_WHAT YOU NEED TO DO_.
Carry on the sermon below about tearing down temples, starting right after its last sentence.

_SUPPLIED PASSAGE_.
-------------------------
Rev. Peter R Green, Sunday morning, 01 Oct, 2006


TEMPLES SHOULD be torn down every now and then. It’s a Biblical principle. We should not, we must not stay as we are; we must change and reinvent everything from scratch.

We imagine that the temple in Jerusalem was something fixed and immoveable — until the Romans destroyed it in 70 AD. The fact is — and you know this, you just need a reminder — the fact is that the temple was destroyed and rebuilt several times. It was also cleansed more than once.

Originally, the Israelites travelled around the desert carrying a tent of meeting with them, the famous tabernacle.

It lasted until the days of Solomon.

We used to build Baptist Church buildings, and call them The Baptist Tabernacle. The church buildings in Tamworth and Newcastle were called Tabernacles, so was Burton Street, here in Sydney, and quite a few others.
-------------------------
_DATASET ENTRIES_.
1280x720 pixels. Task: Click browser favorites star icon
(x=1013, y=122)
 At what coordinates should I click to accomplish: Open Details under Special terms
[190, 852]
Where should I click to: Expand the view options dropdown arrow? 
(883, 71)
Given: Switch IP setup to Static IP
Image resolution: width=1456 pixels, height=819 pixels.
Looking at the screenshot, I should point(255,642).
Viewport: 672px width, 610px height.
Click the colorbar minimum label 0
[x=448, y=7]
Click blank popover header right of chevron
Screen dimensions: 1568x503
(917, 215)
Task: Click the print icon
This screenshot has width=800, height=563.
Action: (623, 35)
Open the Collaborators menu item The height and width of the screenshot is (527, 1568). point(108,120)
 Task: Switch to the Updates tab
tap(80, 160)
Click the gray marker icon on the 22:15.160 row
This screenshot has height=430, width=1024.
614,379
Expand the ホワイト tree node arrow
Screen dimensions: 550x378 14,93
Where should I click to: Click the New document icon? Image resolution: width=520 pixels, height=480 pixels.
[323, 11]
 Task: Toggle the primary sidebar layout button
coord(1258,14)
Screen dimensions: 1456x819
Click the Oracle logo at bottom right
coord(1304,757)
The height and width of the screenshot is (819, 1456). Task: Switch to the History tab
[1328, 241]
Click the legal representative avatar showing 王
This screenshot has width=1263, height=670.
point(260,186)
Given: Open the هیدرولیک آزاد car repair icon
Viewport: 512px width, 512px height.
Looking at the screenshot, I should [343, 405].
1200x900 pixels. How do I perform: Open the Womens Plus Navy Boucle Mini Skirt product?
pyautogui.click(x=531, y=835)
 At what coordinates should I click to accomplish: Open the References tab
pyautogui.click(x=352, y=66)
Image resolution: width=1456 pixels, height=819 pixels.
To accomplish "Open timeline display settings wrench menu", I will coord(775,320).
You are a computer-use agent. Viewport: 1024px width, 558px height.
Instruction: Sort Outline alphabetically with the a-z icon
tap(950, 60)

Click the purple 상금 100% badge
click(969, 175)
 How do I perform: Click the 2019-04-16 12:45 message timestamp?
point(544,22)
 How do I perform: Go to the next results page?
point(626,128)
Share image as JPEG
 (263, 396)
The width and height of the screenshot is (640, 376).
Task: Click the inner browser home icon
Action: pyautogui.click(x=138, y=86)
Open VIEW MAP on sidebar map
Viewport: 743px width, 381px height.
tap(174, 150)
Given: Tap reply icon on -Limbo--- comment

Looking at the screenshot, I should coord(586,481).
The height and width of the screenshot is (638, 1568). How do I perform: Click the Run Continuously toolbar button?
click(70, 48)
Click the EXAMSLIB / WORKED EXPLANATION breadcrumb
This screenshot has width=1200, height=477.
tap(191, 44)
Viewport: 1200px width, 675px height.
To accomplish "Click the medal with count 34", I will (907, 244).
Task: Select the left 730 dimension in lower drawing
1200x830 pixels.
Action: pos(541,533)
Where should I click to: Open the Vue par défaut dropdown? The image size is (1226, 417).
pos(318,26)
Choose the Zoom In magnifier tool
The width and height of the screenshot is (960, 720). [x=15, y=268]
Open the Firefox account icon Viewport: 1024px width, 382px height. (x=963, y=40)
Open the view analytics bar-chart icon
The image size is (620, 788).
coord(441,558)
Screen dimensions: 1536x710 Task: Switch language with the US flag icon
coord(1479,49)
-------------------------
_RESPONSE TO THIS TASK_.
Someone told me recently about being at one of these Baptist Tabernacles as part of a choir. The church wouldn’t even let the group move the chairs from the communion table

Those Baptist Tabernacles were often idols. They thought the communion table was the Holy of Holies. You can’t touch anything in there!

Solomon built a temple in Jerusalem, but the Babylonians took Israel into captivity, and the temple fell into ruin. Owls and bats lived in the ruins. Weeds overgrew the stonework.The splendid place for the worship of God turned into a heap of rubble.

Ezra and Nehemiah built a new temple when the people returned to the land, but in the end it became worn and dirty and decayed.

Herod built a splendid new temple in place of the old one, but eventually rebels kept pigs in there and the Romans destroyed the place.

There was never a permanent temple. And the temples only lasted because they were cleaned out and maintained.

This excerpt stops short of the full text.